I am trying to understand internal locks in java. I have a program in which I run 2 threads that will loop through and call synchronous methods on one object. I expect both threads to be running in parallel, but it looks like it is running in sequence.
If I enter a dream in a loop, they are executed in random order [as I expected]

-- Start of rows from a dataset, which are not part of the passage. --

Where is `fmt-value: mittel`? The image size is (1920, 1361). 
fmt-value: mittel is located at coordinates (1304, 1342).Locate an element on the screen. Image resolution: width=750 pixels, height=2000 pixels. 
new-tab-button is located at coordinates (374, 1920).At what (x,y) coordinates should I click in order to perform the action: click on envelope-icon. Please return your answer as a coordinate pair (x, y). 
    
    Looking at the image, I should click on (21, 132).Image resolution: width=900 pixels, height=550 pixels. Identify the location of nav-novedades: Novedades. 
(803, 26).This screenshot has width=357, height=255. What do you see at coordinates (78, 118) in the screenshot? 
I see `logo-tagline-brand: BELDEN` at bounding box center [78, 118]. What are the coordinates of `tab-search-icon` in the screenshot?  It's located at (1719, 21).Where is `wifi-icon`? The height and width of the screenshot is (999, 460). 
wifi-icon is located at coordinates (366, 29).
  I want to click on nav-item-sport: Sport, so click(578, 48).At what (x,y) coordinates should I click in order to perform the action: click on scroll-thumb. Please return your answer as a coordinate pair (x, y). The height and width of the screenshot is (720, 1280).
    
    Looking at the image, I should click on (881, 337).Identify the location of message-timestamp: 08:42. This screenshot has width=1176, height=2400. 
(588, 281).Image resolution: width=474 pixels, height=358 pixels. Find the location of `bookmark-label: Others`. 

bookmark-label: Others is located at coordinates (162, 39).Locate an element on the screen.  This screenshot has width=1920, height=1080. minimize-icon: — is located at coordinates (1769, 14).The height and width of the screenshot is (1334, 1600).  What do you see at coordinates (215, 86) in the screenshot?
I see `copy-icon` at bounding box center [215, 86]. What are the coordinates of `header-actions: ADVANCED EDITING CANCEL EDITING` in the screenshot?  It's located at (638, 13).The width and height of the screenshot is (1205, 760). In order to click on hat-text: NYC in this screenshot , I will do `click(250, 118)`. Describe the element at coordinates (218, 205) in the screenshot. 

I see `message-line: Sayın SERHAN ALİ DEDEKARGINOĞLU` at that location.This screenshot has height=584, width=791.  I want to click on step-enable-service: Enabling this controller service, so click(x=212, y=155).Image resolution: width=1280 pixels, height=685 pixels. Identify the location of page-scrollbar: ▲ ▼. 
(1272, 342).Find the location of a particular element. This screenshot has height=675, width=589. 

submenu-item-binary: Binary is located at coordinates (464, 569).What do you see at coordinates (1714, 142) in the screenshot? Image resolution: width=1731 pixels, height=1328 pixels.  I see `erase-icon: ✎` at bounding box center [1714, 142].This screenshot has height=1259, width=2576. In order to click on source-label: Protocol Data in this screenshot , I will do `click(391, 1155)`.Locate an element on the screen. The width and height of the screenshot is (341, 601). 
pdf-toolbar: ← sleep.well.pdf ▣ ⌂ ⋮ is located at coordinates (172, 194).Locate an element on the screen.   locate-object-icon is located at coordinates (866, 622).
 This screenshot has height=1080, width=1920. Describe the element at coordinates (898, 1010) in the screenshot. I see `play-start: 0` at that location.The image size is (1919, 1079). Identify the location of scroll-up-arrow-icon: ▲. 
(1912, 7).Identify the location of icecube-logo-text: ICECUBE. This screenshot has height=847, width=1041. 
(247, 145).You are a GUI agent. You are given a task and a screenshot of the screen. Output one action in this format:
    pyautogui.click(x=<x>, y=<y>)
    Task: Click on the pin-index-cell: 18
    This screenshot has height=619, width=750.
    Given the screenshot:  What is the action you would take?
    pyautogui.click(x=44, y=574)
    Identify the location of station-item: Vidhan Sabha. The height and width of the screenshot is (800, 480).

public class Synchronized {
private int valueM;
public Synchronized( int value) {
valueM = value;
}
synchronized
public void one() throws InterruptedException
{
System.out.println("Object[" + valueM + "] executing one");
Thread.sleep(100);
System.out.println("Object[" + valueM + "] completed one");
}
synchronized
public void two() throws InterruptedException
{
System.out.println("Object[" + valueM + "] executing two");
Thread.sleep(100);
System.out.println("Object[" + valueM + "] completed two");
}
}
Test code:
@org.junit.jupiter.api.Test
void test_sync() throws InterruptedException
{
Synchronized obj = new Synchronized(1);
Runnable task_one = new Runnable() {
public void run() {
for (int i=0 ; i<10; i++)
{
try {
obj.one();
} catch (InterruptedException e) {
e.printStackTrace();
}
}
}
};
Runnable task_two = new Runnable() {
public void run() {
for (int i=0 ; i<10; i++)
{
try {
obj.two();
} catch (InterruptedException e) {
e.printStackTrace();
}
}
}
};
Thread t1 = new Thread(task_one);
Thread t2 = new Thread(task_two);
t1.start();
t2.start();
t1.join();
t2.join();
}
Conclusion:
Case 1: output:
Object[1] executing one
Object[1] completed one
...10times
Object[1] executing two
Object[1] completed two
...10times
Case 2: output: random order
Object[1] executing one
Object[1] completed one
Object[1] executing two
Object[1] completed two
...
UPDATE: The original problem has been fixed. It seems like this is a random case even in case 1, but I only see it when loading with a lot of iterations (30K).